#### Exercise data ####

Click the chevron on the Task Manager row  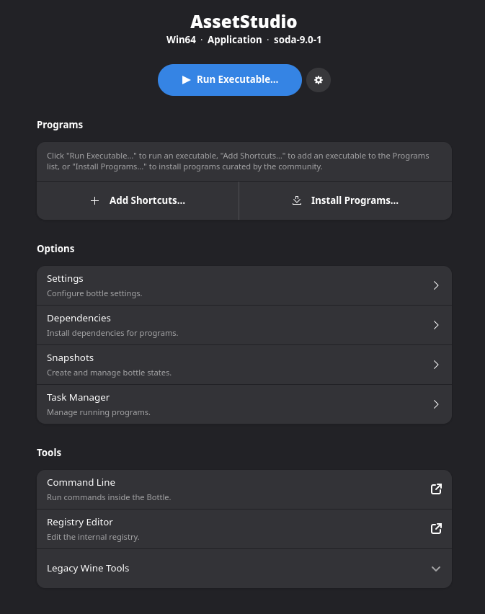click(436, 404)
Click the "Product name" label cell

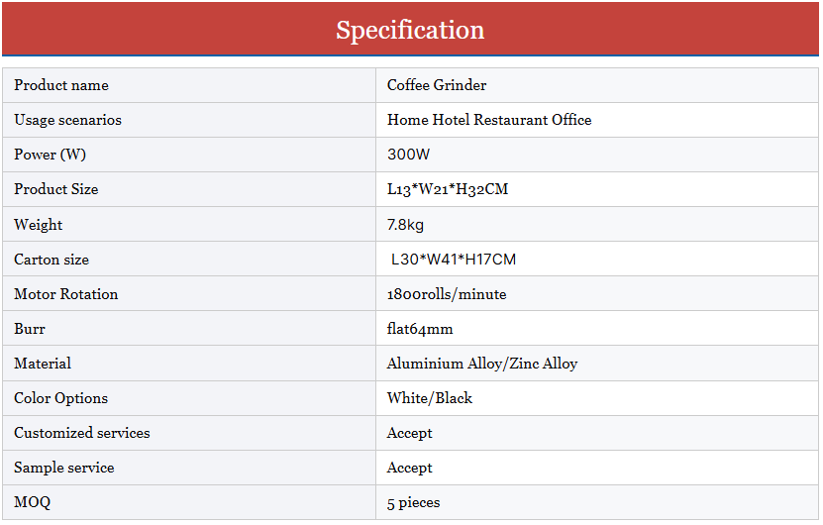pos(61,85)
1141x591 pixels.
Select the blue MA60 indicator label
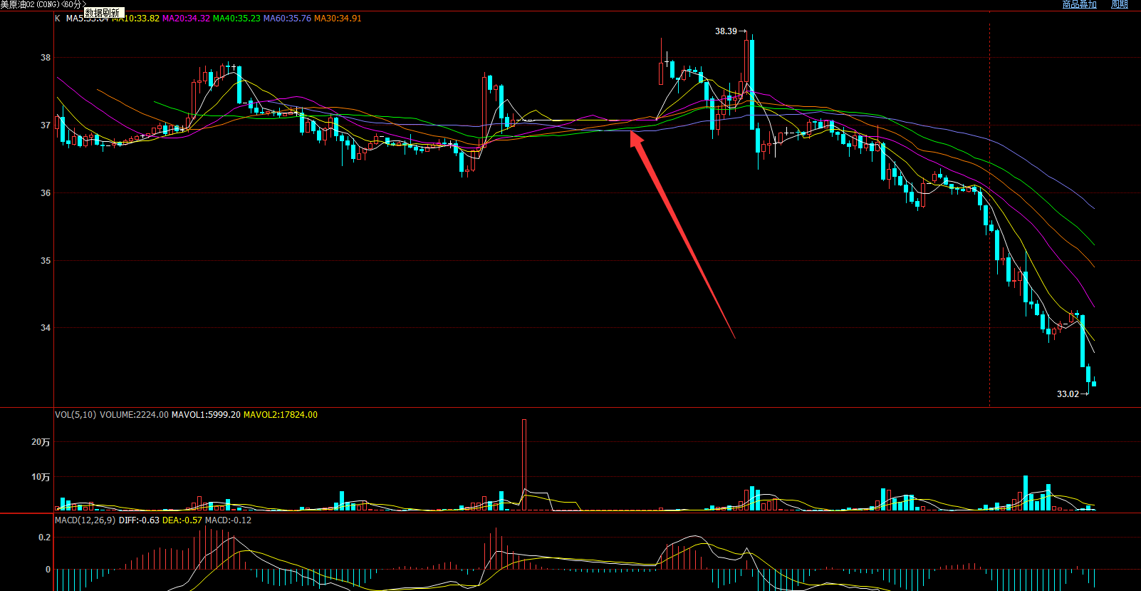coord(287,19)
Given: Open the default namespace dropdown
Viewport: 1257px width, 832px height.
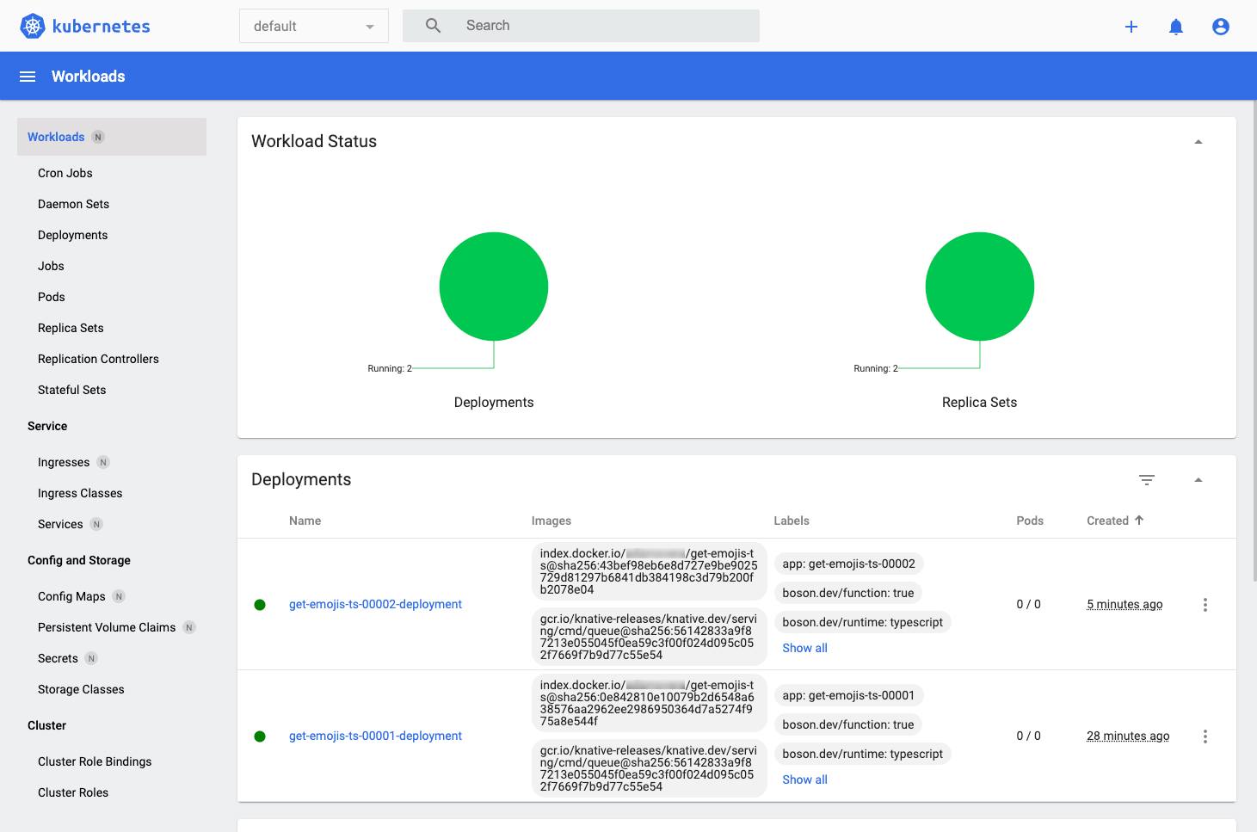Looking at the screenshot, I should tap(313, 25).
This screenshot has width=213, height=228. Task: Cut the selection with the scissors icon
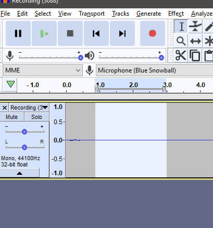tap(181, 55)
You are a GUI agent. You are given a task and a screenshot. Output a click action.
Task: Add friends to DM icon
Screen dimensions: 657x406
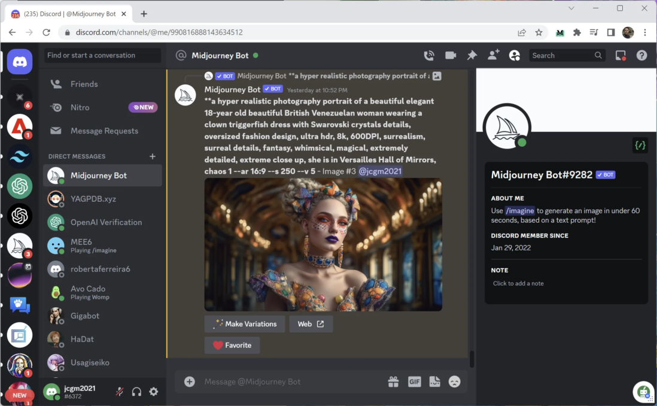(x=493, y=55)
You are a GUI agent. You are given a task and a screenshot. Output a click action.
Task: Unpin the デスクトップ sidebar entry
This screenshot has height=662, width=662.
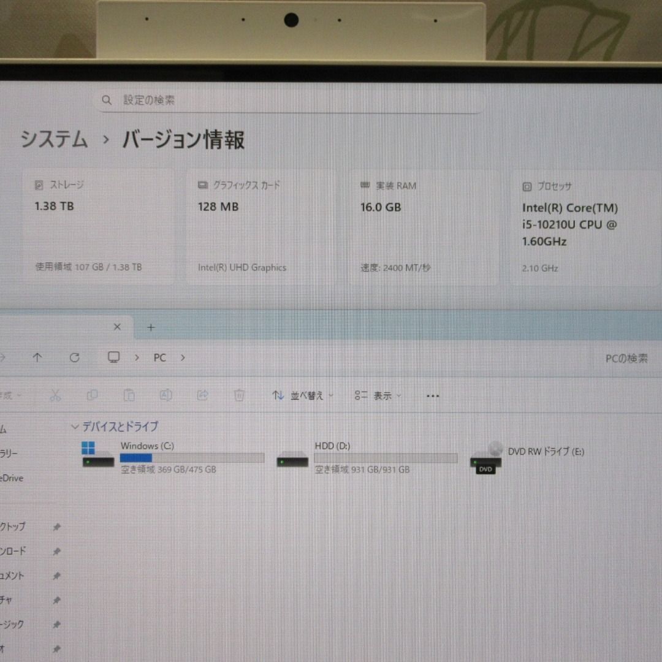coord(56,526)
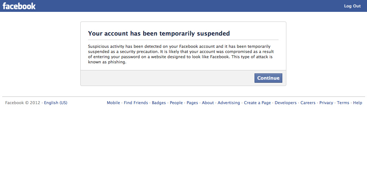Viewport: 367px width, 179px height.
Task: Click Create a Page link
Action: pos(257,103)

####

Instructions for the task
Verbatim, write out the line containing "Select the blue MA60 indicator label" and all later lines through the end of the records, leaving every picture out.

Answer
Select the blue MA60 indicator label
coord(287,19)
Given: Open the default namespace dropdown
Viewport: 1257px width, 832px height.
Looking at the screenshot, I should tap(313, 25).
This screenshot has width=213, height=228. Task: Cut the selection with the scissors icon
tap(181, 55)
You are a GUI agent. You are given a task and a screenshot. Output a click action.
Task: Add friends to DM icon
Screen dimensions: 657x406
(x=493, y=55)
You are a GUI agent. You are given a task and a screenshot. Output a click action.
Task: Unpin the デスクトップ sidebar entry
This screenshot has height=662, width=662.
coord(56,526)
Viewport: 367px width, 179px height.
Task: Click Create a Page link
Action: pos(257,103)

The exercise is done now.